Retype the data below line for line, leaving out the pictures.

## Entries shown
·····
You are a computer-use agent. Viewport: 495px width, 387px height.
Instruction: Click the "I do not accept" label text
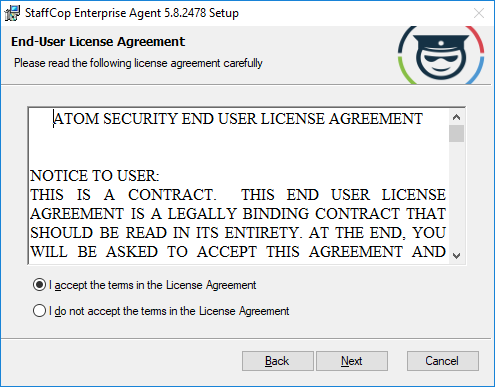[169, 311]
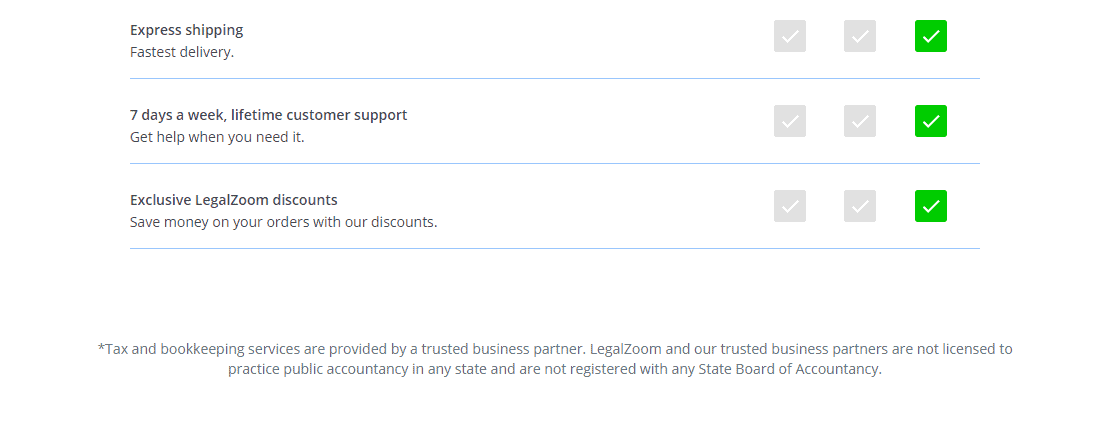The width and height of the screenshot is (1107, 427).
Task: Click the 'Fastest delivery.' description text
Action: tap(181, 52)
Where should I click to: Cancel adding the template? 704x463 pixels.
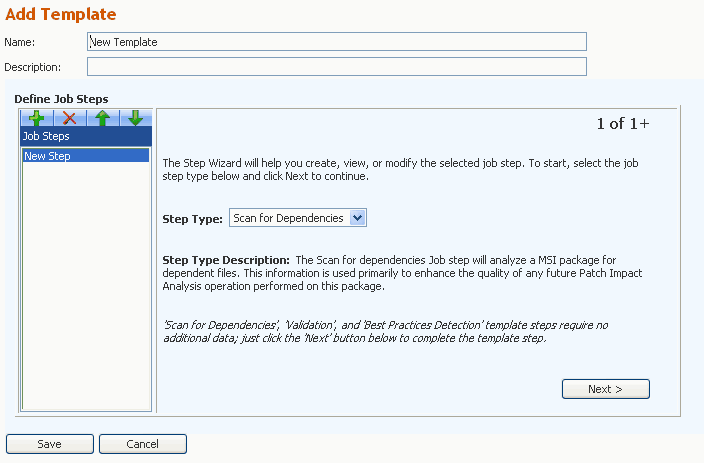[x=143, y=444]
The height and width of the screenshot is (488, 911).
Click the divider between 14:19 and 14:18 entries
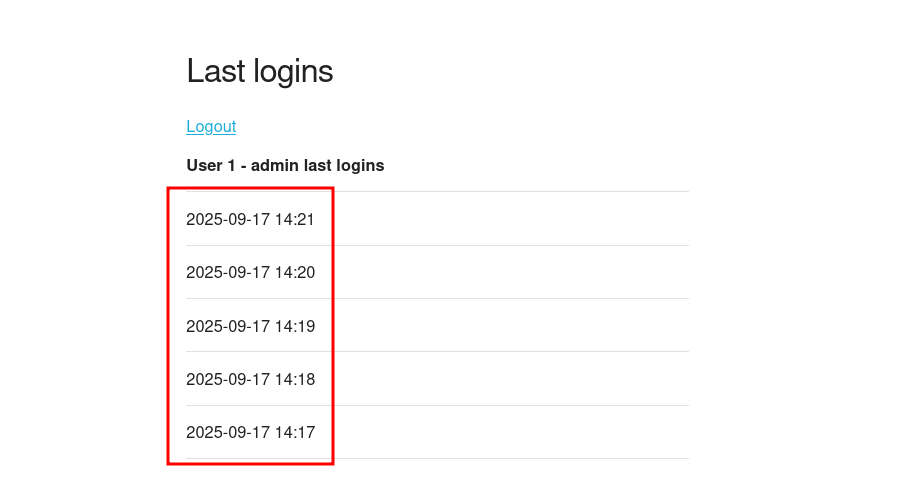click(x=500, y=352)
·····
## Solution to this exercise
You are a computer-use agent. Viewport: 495px width, 387px height.
Instruction: Click the "I do not accept" label text
[169, 311]
The width and height of the screenshot is (1107, 427).
Task: Click the 'Fastest delivery.' description text
Action: tap(181, 52)
Where should I click to: Cancel adding the template? 704x463 pixels.
[x=143, y=444]
The height and width of the screenshot is (488, 911).
Click the divider between 14:19 and 14:18 entries
click(x=500, y=352)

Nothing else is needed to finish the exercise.